Adam M. Deutschbauer (1), Roy M. Williams (2), Angela M. Chu (3), Ronald W. Davis (1,3,4)

(1) Department of Genetics, and (3) Department of Biochemistry, Stanford University School of Medicine, Stanford, California 94305, USA
(2) Diversa Corporation, 4599 Directors Place, San Diego, California 92121, USA
(4) Stanford Genome Technology Center, 855 California Avenue, Palo Alto, California 94304, USA


We have quantitatively monitored the sporulation and germination efficiencies of over 4200 yeast deletion strains in parallel using a molecular bar coding strategy. In a single study, we doubled the number of genes functionally implicated in sporulation to ~400, identifying both positive and negative regulators. Our set of 261 sporulation-deficient genes illustrates the importance of autophagy, carbon utilization, and transcriptional machinery during sporulation. These general cellular factors are more likely to exhibit fitness defects when deleted and less likely to be transcriptionally regulated than sporulation-specific genes.
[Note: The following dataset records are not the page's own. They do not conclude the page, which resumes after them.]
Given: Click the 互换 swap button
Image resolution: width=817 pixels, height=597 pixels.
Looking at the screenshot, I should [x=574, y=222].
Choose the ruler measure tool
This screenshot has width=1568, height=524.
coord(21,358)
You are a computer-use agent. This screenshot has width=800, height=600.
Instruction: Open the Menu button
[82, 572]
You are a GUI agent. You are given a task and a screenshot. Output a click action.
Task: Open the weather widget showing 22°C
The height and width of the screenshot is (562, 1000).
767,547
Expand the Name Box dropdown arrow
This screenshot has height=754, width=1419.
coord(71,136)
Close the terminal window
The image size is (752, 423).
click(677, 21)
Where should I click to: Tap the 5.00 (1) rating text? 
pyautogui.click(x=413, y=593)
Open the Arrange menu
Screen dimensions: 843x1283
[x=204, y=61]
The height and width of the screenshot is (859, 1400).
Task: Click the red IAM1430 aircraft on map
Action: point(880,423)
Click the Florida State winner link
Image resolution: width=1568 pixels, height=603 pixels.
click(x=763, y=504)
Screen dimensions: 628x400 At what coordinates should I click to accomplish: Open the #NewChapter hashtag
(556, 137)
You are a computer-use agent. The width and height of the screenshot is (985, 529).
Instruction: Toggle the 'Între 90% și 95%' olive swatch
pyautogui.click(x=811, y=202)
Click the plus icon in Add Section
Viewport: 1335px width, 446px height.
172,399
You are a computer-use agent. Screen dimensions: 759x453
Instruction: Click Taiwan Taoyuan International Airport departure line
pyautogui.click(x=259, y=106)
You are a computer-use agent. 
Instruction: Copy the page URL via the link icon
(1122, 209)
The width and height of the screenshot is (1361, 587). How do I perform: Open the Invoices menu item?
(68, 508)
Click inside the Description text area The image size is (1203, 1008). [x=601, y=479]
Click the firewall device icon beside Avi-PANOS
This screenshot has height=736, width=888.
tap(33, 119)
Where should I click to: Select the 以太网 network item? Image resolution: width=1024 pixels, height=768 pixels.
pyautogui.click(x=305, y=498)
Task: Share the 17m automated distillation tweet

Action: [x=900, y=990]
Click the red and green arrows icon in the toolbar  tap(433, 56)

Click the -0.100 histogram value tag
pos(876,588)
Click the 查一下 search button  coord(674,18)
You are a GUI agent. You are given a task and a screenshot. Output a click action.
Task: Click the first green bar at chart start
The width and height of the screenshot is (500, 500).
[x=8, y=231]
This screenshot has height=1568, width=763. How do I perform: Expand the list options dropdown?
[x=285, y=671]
Our post-germination screening assay identified recombination/chromosome segregation genes, aneuploid strains, and possible germination-specific factors. Finally, our results facilitate a genome-wide comparison of expression pattern and mutant phenotype for a developmental process and suggest that 16% of genes differentially expressed during sporulation confer altered efficiency of spore production or defective post-germination growth when disrupted.